## Start Page extract

Please use normal kernel comment style for all new code:
/*
 * multi-
 * line
 * comment
 */

> -       u32 used_as_loop_entry;
> +       u32 scc_epoch;
>  };
>
>  #define bpf_get_spilled_reg(slot, frame, mask)                         \
> @@ -717,6 +706,29 @@ struct bpf_idset {
>         u32 ids[BPF_ID_MAP_SIZE];
>  };
>
> +/* Information tracked for CFG strongly connected components */
> +struct bpf_scc_info {
> +       /* True if states_equal(... RANGE_WITHIN) ever returned
> +        * true for a state with insn_idx within this SCC.
> +        * E.g. for iterator next call.

I feel RANGE_WITHIN is unnecessary information here.
Maybe reword it as:
Set to true when is_state_visited() detected convergence of open coded iterator.
?

> +        * Indicates that read and precision marks are incomplete for
> +        * states with insn_idx in this SCC.
> +        */
> +       u32 state_loops_possible:1;
> +       /* Number of verifier states with .branches > 0 that have
> +        * state->parent->insn_idx within this SCC.
> +        * In other words, the number of states originating from this
> +        * SCC that have not yet been fully explored.

## End Page extract

Pick up the patch review about tracking strongly connected components in the verifier and continue it from the last line shown. The records that follow are separate from the patch review above and have no connection to it.

## Start Dataset extract

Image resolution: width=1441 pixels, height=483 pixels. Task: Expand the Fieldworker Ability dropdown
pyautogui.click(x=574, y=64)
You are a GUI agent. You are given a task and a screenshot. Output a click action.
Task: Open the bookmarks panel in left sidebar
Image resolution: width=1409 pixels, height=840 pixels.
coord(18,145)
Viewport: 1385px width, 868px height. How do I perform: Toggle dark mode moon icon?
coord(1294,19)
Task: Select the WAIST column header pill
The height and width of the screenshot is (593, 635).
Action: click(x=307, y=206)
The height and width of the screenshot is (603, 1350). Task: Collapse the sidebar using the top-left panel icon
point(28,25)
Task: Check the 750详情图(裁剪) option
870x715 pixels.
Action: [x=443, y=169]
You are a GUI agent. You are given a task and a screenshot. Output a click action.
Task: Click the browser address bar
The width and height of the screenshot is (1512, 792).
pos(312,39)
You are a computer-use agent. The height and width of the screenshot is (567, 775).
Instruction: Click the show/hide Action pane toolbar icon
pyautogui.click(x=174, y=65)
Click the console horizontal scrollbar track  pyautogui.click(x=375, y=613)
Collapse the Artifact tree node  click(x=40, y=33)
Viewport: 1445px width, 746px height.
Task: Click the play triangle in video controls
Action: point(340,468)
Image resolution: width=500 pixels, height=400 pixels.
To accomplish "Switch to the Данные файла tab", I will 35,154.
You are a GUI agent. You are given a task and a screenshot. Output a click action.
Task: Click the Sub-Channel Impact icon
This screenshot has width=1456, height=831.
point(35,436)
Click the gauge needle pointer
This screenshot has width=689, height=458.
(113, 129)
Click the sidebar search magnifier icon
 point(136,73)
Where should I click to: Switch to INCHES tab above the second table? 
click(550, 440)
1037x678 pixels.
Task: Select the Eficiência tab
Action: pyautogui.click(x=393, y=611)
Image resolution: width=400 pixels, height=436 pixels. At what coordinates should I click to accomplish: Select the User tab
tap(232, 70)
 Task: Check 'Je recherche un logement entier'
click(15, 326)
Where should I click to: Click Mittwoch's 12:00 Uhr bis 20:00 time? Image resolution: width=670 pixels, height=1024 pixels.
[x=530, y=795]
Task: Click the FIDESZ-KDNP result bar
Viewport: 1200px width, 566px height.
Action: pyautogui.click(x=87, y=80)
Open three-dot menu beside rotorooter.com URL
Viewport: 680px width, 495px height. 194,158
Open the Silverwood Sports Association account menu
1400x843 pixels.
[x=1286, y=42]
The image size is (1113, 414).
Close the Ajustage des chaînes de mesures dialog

## End Dataset extract

▶ _Written answer_
> +        */
> +       u32 branches:31;
> +       /* Number of times this SCC was entered by some verifier state
> +        * and that state was fully explored.
> +        * In other words, number of times .branches became non-zero
> +        * and then zero again.
> +        */
> +       u32 scc_epoch;
> +};
> +
>  /* single container for all structs
>   * one verifier_env per bpf_check() call
>   */
> @@ -809,6 +821,8 @@ struct bpf_verifier_env {
>         u64 prev_log_pos, prev_insn_print_pos;
>         /* buffer used to temporary hold constants as scalar registers */
>         struct bpf_reg_state fake_reg[2];
> +       struct bpf_scc_info *scc_info;
> +       u32 num_sccs;
>         /* buffer used to generate temporary string representations,
>          * e.g., in reg_type_str() to generate reg_type string
>          */
> diff --git a/kernel/bpf/verifier.c b/kernel/bpf/verifier.c
> index 67903270b217..ae642459f342 100644
> --- a/kernel/bpf/verifier.c
> +++ b/kernel/bpf/verifier.c
> @@ -1672,7 +1672,7 @@ static void free_verifier_state(struct bpf_verifier_state *state,
>                 kfree(state);
>  }
>
> -/* struct bpf_verifier_state->{parent,loop_entry} refer to states
> +/* struct bpf_verifier_state->parent refers to states
>   * that are in either of env->{expored_states,free_list}.
>   * In both cases the state is contained in struct bpf_verifier_state_list.
>   */
> @@ -1683,36 +1683,18 @@ static struct bpf_verifier_state_list *state_parent_as_list(struct bpf_verifier_
>         return NULL;
>  }
>
> -static struct bpf_verifier_state_list *state_loop_entry_as_list(struct bpf_verifier_state *st)
> -{
> -       if (st->loop_entry)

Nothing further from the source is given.